Vous m'interrogez sur les suites que la situation exige : je les ai déjà évoquées dans ma réponse au président Abad. Les ministres des affaires étrangères européens sont actuellement réunis de manière extraordinaire pour décider de sanctions. Hier soir, à la demande de la France, le Conseil de sécurité des Nations unies s'est réuni pour tirer toutes les conséquences de cette situation inadmissible.

Enfin, vous avez évoqué la loi de programmation militaire : il s'agit d'un vrai sujet car s'il est exact que nous ne parvenons pas à maîtriser complètement la politique russe, nous sommes responsables de la politique de défense nationale de la France. Dans la décennie ayant précédé cette loi de programmation militaire, la France consacrait entre 30 et 31 milliards d'euros par an à sa défense nationale ; en 2021, elle lui a affecté, grâce à votre vote, mesdames et messieurs les députés, 39,3 milliards d'euros ; en 2022, cette somme atteindra 41 milliards d'euros grâce à vous. Voilà des chiffres et des faits concrets, pas des effets de manche !

Vous me permettrez une divergence concernant un élément important de votre intervention.
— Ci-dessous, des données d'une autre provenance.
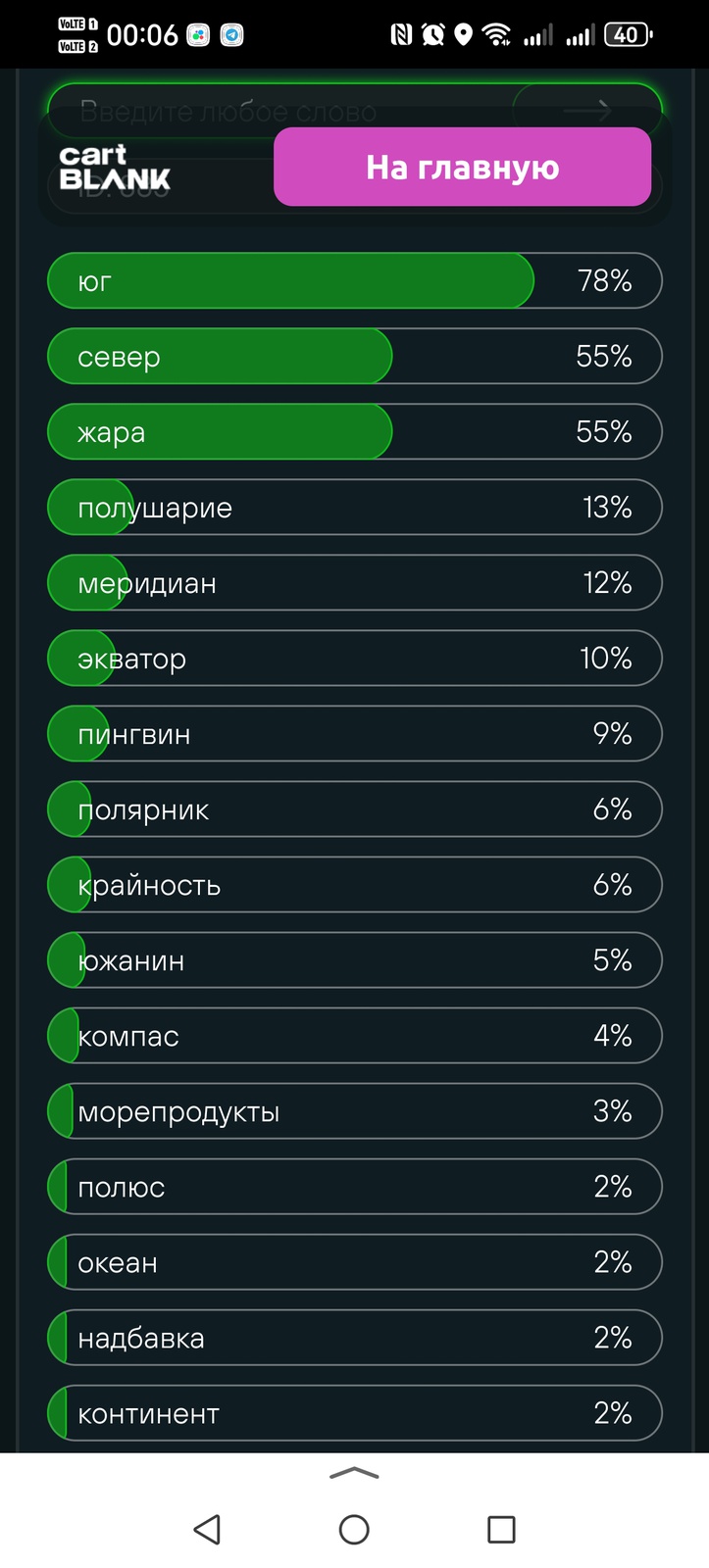709x1568 pixels.
Task: Tap the cart BLANK logo
Action: tap(115, 168)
Vous dites d'emblée que nous ne devons pas prendre de sanctions contre la Russie. Or ce n'est pas une réponse possible à l'agression caractérisée que vous avez vous-même rappelée. Comme je l'ai déjà expliqué lors de mes précédentes réponses, j'estime au contraire que nous devons au minimum faire montre de la plus grande fermeté et ne pas accepter l'inacceptable.

Toutefois, la France continuera à œuvrer diplomatiquement pour trouver une issue favorable à la paix, à la condition que la souveraineté de l'Ukraine soit pleinement respectée. Voilà sur quoi portent les débats à l'intérieur de l'OTAN et avec les Russes. Tel n'est pas le cas, or c'est un préalable.

Je rejoins la précédente intervention du groupe Socialistes et apparentés : la représentation nationale a droit à certaines informations relatives à ce sujet, qui changent continuellement. La possibilité a été évoquée d'organiser un débat, conformément à l'article 50-1 de la Constitution.

Je ne l'exclus pas par principe. Etant donné l'évolution de la situation, je vous propose de réunir un comité de liaison avec les présidents des groupes et les présidents des commissions compétentes, en votre présence, monsieur le président. Cela permettrait de maintenir en permanence un lien et de vous délivrer l'information qui vous est due.

Ce comité pourrait se réunir pour la première fois dès vendredi après-midi, sur le modèle de ce que nous avions fait s'agissant de la crise sanitaire.